The genai SDK is Google's recommended Python client for working with Gemini models. It provides a unified interface for both the Gemini API and Vertex AI. For detailed setup instructions, including how to use it with Vertex AI, please refer to the official Google AI documentation for the GenAI SDK.

This guide demonstrates how to use Instructor with Google's genai SDK to extract structured data from Gemini models.

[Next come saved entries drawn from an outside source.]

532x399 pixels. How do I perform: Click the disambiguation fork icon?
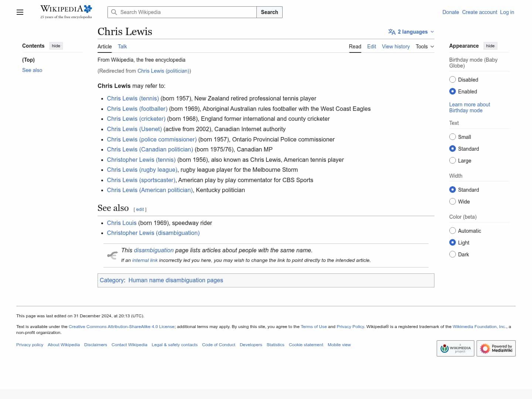[112, 255]
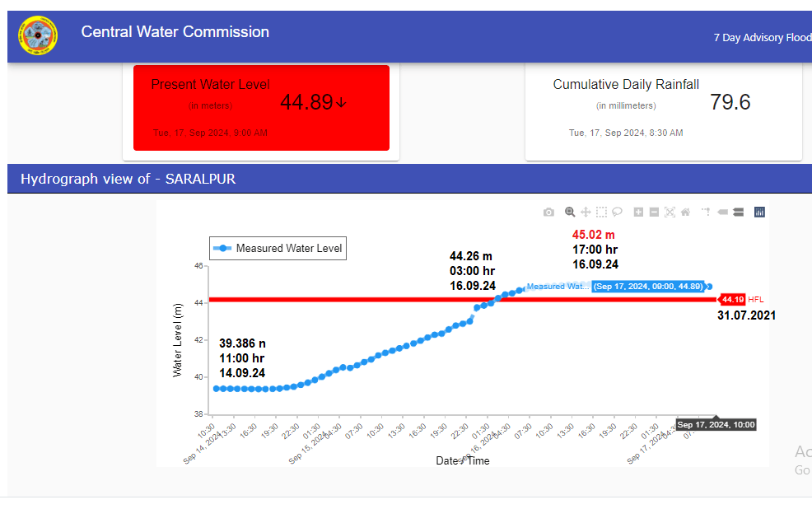Click the red Present Water Level card

260,108
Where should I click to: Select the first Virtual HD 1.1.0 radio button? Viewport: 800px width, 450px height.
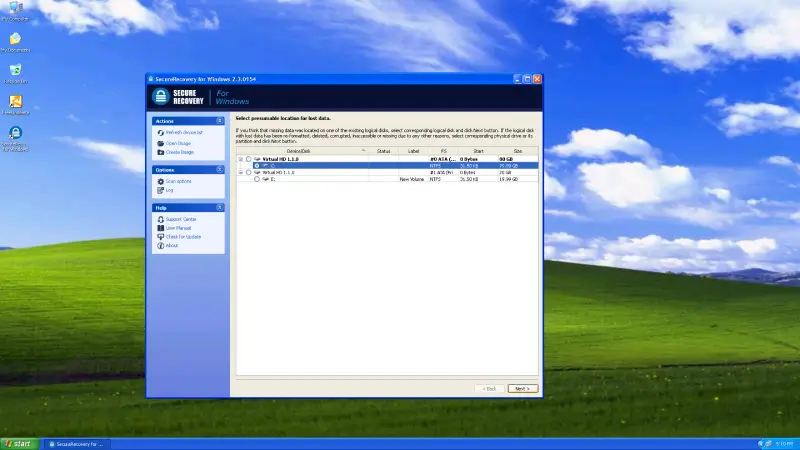[x=249, y=159]

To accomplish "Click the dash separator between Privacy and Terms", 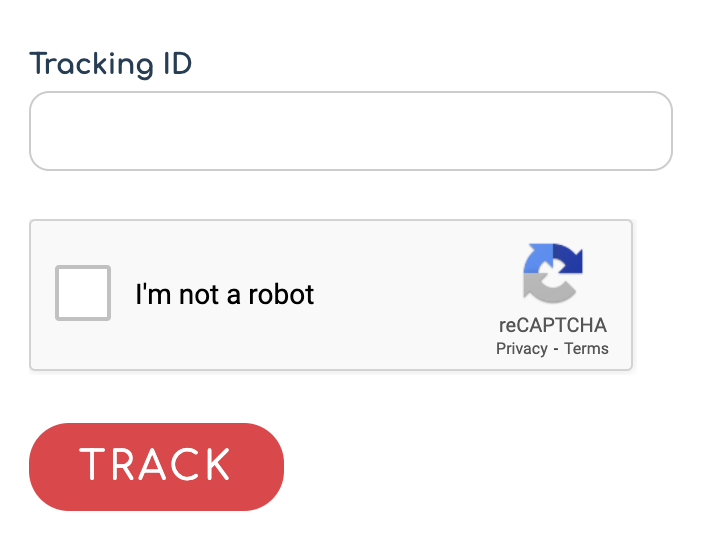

We currently have two modes for Gemini

  • Mode.GENAI_TOOLS : This leverages function calling under the hood and returns a structured response
  • Mode.GENAI_STRUCTURED_OUTPUTS : This provides Gemini with a JSON Schema that it will use to respond in a structured format with

Installation

pip install "instructor[google-genai]"

Basic Usage

Getting started with Instructor and the genai SDK is straightforward. Just create a Pydantic model defining your output structure, patch the genai client, and make your request with a response_model parameter:

from google import genai
import instructor
from pydantic import BaseModel

# Define your Pydantic model
class User(BaseModel):
    name: str
    age: int

# Initialize and patch the client
client = genai.Client()
client = instructor.from_genai(client, mode=instructor.Mode.GENAI_TOOLS)

# Extract structured data
response = client.chat.completions.create(
    model="gemini-2.0-flash-001",
    messages=[{"role": "user", "content": "Extract: Jason is 25 years old"}],
    response_model=User,
)

print(response)  # User(name='Jason', age=25)

Message Formatting

Genai supports multiple message formats, and Instructor seamlessly works with all of them. This flexibility allows you to use whichever format is most convenient for your application:

from google import genai
import instructor
from pydantic import BaseModel
from google.genai import types

# Define your Pydantic model
class User(BaseModel):
    name: str
    age: int

# Initialize and patch the client
client = genai.Client()
client = instructor.from_genai(client, mode=instructor.Mode.GENAI_TOOLS)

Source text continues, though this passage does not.